← Notes

2025-06-14 · 12 min read

The Async AI Processing Pipeline: Decoupling Storage from Intelligence

I keep seeing this exact same architectural car crash lately. Honestly, it works flawlessly in a slick demo video (which is probably why everyone builds it this way at first) but then it quietly self-destructs the minute you hit actual production traffic.

Picture this: A user uploads a PDF. Your backend parses the text. You hit the OpenAI API for embeddings. You dump those vectors into Pinecone. Finally, you spit back a 200 OK.
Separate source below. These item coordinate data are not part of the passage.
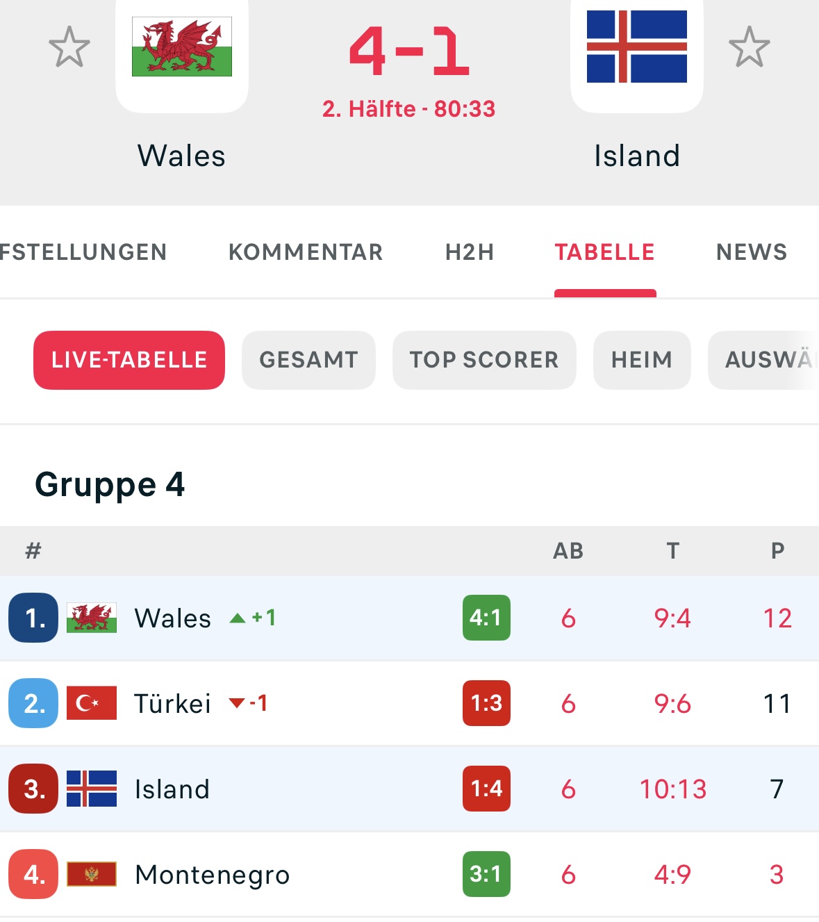Show the Top Scorer list
The height and width of the screenshot is (922, 819).
click(x=484, y=360)
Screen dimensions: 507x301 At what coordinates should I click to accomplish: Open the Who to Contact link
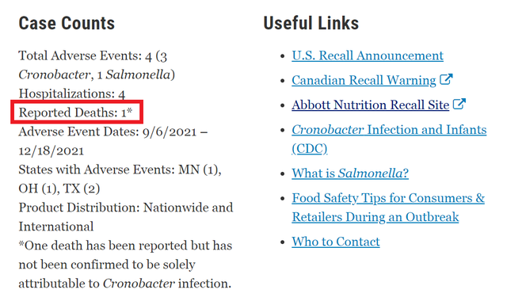336,242
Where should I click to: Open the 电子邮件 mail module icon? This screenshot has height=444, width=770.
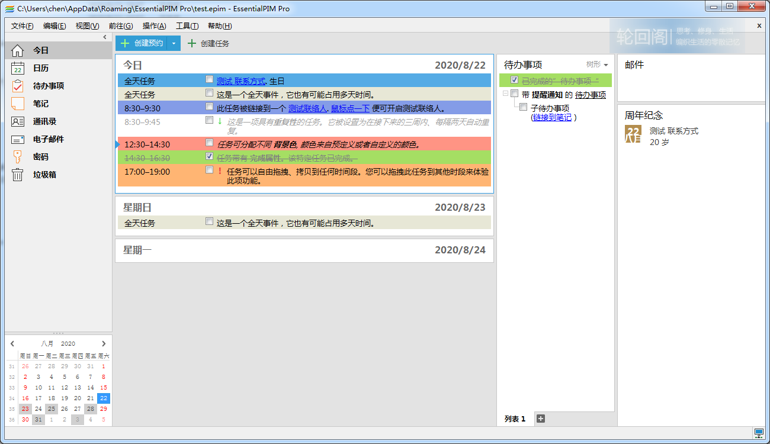tap(18, 139)
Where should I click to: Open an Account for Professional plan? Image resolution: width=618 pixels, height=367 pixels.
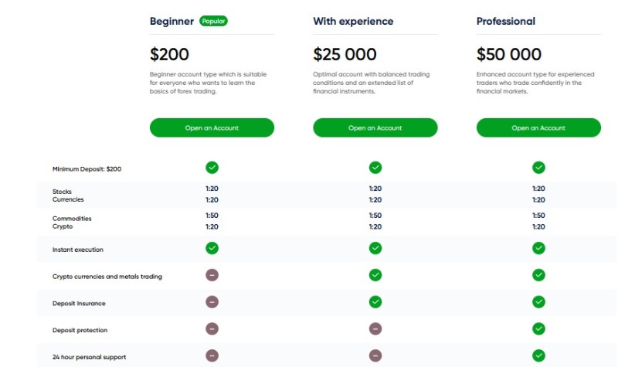tap(538, 127)
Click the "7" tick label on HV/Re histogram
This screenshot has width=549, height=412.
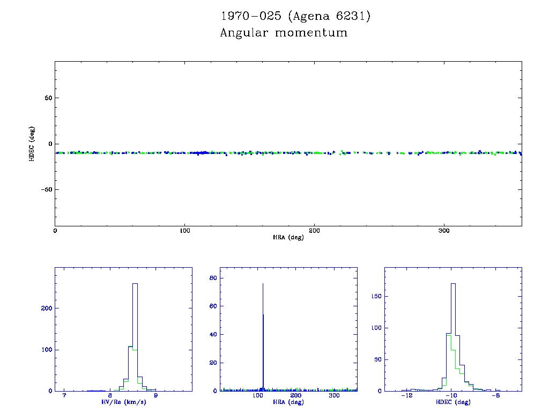point(64,396)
Seems clean, right? Simple. It’s also completely wrong at any meaningful scale.

The Demo That Lies to You

If we actually map out what that “simple” flow looks like under the hood, it’s terrifying:

sequenceDiagram
    participant U as User
    participant API as API Gateway
    participant EMB as Embedding API
    participant VDB as Vector DB

    U->>API: POST /upload (PDF)
    API->>API: Parse Document
    API->>EMB: Generate Embeddings
    Note over API,EMB: Wait... (2-10 seconds)
    EMB-->>API: Vectors
    API->>VDB: Upsert Vectors
    Note over API,VDB: Wait...
    VDB-->>API: OK
    API-->>U: 200 OK
    Note over U,API: User waited 10+ seconds

Every single arrow in that diagram is a loaded gun pointing straight at your user’s upload request. What if the embedding API decides to rate-limit you at 9:00 AM? The user’s file upload fails. The PDF parser chokes on some weirdly formatted, corrupted document from 2013? Upload fails. The vector database experiences a minor network blip? Yep, upload fails.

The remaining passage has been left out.